CIRCLEVILLE — The Pickaway County Agricultural and Event Center public fundraising effort is nearing a new milestone.
Mike Schmidt, executive vice president and partner with Dublin-based Cramer & Associates Consultants, which is helping with the public fundraising efforts, said they’re approaching $4 million raised of the initial $5 million goal for phase 1 of the project.
“We had such tremendous support during the fair and the few months following it,” he said. “People have so much passion for it and now with people seeing its uses, we’re seeing a lot of folks who want to have their names associated with it that we believe it’s happening.”
Schmidt said events such as the recently held AG Day, where fourth and fifth grade students from all county schools were on site, have helped people’s perception.
“We still have a need for more money and that will be ongoing for the rest of the year,” Schmidt added. “We’ve got a number of very high tier prospects that want to do something specific. Many of those do their giving in the fourth quarter. We’re now letting things catch up.”
Schmidt said instead of donations coming from the heart, he’s seeing that organizations see that it makes sense to support the project from a business standpoint.
“As the shows, like the quarter horses, when those start to be booked people see the value of supporting the fundraising effort from a business standpoint,” he said. “Up to this point, a lot of our support has been from people who believe in it and with an altruistic purpose.
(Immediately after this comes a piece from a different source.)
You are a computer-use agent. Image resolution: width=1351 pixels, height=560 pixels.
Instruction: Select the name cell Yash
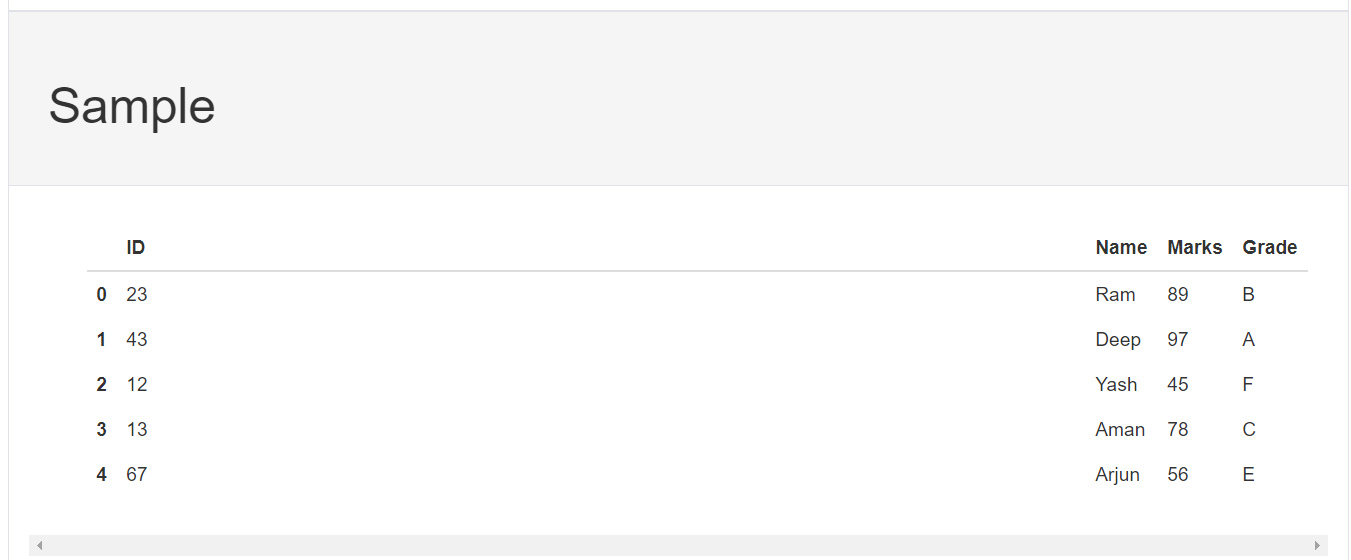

I think it’s also going to make good business sense to have your name and brand out here in front of this many people and invest in here.”
Debbie Wiley, branch manager at Huntington National Bank in Circleville, said they contributed because of their local connections to the city and community.
“We all live in Circleville or near Circleville, and it’s awesome to see how far this has come for the community,” she said. “I have a daughter at Logan Elm and it’s exciting to have a place for events now. We see how things have changed throughout the year going on the tour. We’re proud and happy to be a part of it. It’s a night and day difference from what we had before.”
Bethany Reid, Health Care Logistics vice president of administration and marketing, said she wanted to contribute because of her history with 4-H and what it means for the kids.
“I grew up in 4-H and my parents grew up in 4-H, and I believe it’s part of paying it forward,” Reid commented. “Someone paid for the original fairgrounds and we knew it was in dire need of some love. It’s about giving back to the community and supporting it into the future.”
Keith and Elise Peters also contributed to the fundraiser recently. Between them, there’s more than 115 years of 4-H experience between their two families.
“Between me, my siblings, my kids, all my nieces and nephews and three of four of Elise’s kids, it’s 115 years,” Keith said. “We both felt very strongly about this because it’s tied to the history of the community and it’s tied to agriculture and our families. It makes it that much better.”
Elise Peters said Keith is a fifth-generation farmer.
“We understand how important agriculture is to the community and this event center is a great way to support the community,” she said. “We’re very excited about the facilities.”